To print characters along a line in the output page within a nested
iteration of the form

FOR R:= 1 TO RMAX DO
     BEGIN
     FOR C:= 1 TO CMAX DO
	(* write correct character for (R,C)*);
WRITELN
END.

find the equation f(R,C)=0 for the line, and use the condition

IF f(R,C) = 0
THEN WRITE('*')
ELSE WRITE(' ')

				IF R+C=6 (* F = R+C - 6 *)
				THEN WRITE('*')
				ELSE WRITE(' ')


To print characters on one side of a line, use the appropriate case of

IF f(R,C) > 0
IF f(R,C) < 0
IF f(R,C) >= 0
IF f(R,C) <= 0

where the latter two are appropriate if the dividing line is itself to be dark.

				IF R+C <= 6 THEN ...


				IF SQR(R-7)+SQR(C-8)<=18 THEN ...


Shaded regions defined by several lines can be put together using AND and OR
on the conditions for the separate lines:

				IF (R+C>=0) OR (SQR(R)+SQR(C)<=25) THEN ...
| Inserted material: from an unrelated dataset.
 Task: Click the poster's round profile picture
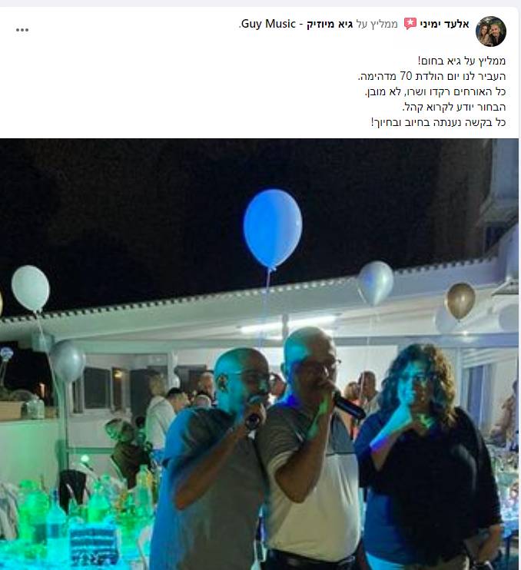[491, 31]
				IF (R+C>=0) AND (SQR(R)+SQR(C)<=25) THEN ...


In the first image, where the line and circle cross, three of the adjacent
regions are shaded, so OR is correct. In the second, only one is shaded, so
AND is correct.

A common situation has two of the four regions, diagonally opposite, shaded
at a crossing. If the equations of the lines are f(R,C)=0 and g(R,C)=0,
test the product f(R,C)*g(R,C):


	R-C=0	           R+C-8=0		(R-C)*(R+C-8)>0


If you want the dividing lines to be dark, use >= or <= :


program PinWheel(output)
	const Size = 10;
	var Col, Row : integer;
begin (* PinWheel *)
	for Row:= - Size to Size do begin
		for Col:= -Size to Size do
			if (Col * Row * (Col-Row)*(Col+Row))) >= 0 then write ('*')
			else write(' ');
		writeln;
	end;
end. (* PinWheel *)


In the above image, the oval line f=0 separates the image into an outer part
where the test g<0 must be made, and an inner part where h<0 must be tested.
We therefore make the test on f first.

IF f<0 THEN
	IF h<0 THEN WRITE(' ') ELSE WRITE('*')
ELSE
	IF g<0 THEN WRITE(' ') ELSE WRITE('*')

Rule of good programming practice: Wherever you can, split a problem into
pieces such that some of the difficult aspects of the problem are restricted
to each piece. In short: DIVIDA UT IMPERE (DIVIDE AND CONQUER).

After having designed a program that prints an image, we decide to overlay
it with a one-inch grid of asterisks. Using the condition

IF (R MOD 6=0) OR (C MOD 10=0)
THEN WRITE('*')
ELSE whatever we had before

gives priority to the grid, and thereby lays it over the other image.


To print alternate dark and white stripes, each five characters wide, notice
that the sum R+C indicates which diagonal we are on, and diagonals separated
by multiples of ten are the same shade, so we may test (R+C) MOD 10.

The correct condition is

IF (R+C) MOD 10<5
THEN WRITE(' ')
ELSE WRITE('*')



				The repeated pattern


IF (R MOD 6=0) OR (C MOD 10=0)
THEN WRITE('*')
ELSE
	IF (R MOD 12-6) * (C MOD 20-10)>0
	(*1*)
	THEN WRITE('/')
	ELSE WRITE(' ')

Drill: what happens if we insert
	AND (R+C)MOD 3=0,
at (*1*)?